I concur, KASR is gonna be Gator-Bait!

ATL


----------



## ShawnP (Oct 18, 2005)

:r This is freakin awesome.


I'm not really sure I know who I want to win this war.




Sits and waits for **** to be posted 


Shawn


----------



## Hydrated (Aug 9, 2006)

You kinda have to grudgingly admire a guy who fights back against a whole group of guys who individually hit like they have bricks in their gloves...

Must really hurt to have 'em all tag teaming you...

o


----------



## KASR (Aug 2, 2006)

If I go down...it'll be swinging like a mofo! LOL!


----------



## ATLHARP (May 3, 2005)

KASR said:


> If I go down...it'll be swinging like a mofo! LOL!

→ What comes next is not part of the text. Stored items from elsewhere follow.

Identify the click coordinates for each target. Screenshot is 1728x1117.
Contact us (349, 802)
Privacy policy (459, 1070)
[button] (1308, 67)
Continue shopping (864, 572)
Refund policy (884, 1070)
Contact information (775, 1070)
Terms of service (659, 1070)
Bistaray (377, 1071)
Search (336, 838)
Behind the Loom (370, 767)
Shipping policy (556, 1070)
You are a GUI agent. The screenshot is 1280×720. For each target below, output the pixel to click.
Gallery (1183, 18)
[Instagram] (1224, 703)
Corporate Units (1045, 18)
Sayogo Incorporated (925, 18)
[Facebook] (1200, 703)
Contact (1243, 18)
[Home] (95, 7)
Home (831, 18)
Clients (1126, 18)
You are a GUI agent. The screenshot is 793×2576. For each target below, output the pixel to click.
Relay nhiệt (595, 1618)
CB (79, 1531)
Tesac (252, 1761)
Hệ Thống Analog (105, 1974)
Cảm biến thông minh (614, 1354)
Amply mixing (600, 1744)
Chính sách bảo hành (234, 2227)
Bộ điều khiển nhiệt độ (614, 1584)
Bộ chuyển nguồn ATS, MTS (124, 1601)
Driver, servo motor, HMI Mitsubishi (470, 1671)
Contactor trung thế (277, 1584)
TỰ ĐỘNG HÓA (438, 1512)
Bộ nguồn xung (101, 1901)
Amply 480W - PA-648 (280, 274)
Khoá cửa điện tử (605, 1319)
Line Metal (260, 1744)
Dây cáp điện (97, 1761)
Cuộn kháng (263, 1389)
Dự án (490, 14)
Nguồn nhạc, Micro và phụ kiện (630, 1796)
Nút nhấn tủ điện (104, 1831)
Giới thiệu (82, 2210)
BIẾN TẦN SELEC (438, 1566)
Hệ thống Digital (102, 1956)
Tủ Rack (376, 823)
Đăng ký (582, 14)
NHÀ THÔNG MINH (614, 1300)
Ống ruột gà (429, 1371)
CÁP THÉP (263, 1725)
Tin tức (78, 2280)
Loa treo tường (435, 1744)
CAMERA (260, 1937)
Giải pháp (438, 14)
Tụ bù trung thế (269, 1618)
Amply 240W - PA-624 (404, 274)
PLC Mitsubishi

More like flailing.........

ATL


----------



## KASR (Aug 2, 2006)

ATLHARP said:


> More like flailing.........
> 
> ATL


Flailing or swinging...as long as my arms are moving!


----------



## snkbyt (Jun 22, 2006)

Attention So FL Crew 
Don't forget about the reserve units in the Melbourne Area
We are here to serve and kill....kill.....kill :gn


----------



## White97Jimmy (May 12, 2006)

OMG.....you are just nuts.


----------



## Boston_Dude05 (Oct 10, 2006)

That is a huge azz bomb! Let me do some math...5 bottles of tequila for 2 boxes =2.5 bottles per bomb! I'm a genius :r


----------



## KASR (Aug 2, 2006)

White97Jimmy said:


> OMG.....you are just nuts.


I still hold you responsible for my bombing ways! LOL!


----------



## White97Jimmy (May 12, 2006)

Blame who you want...I know when to quit!


----------



## mdtaggart (Sep 22, 2006)

:w o :w o :w


----------



## ikwanjin (Dec 28, 2006)

Send It To Me~!!


----------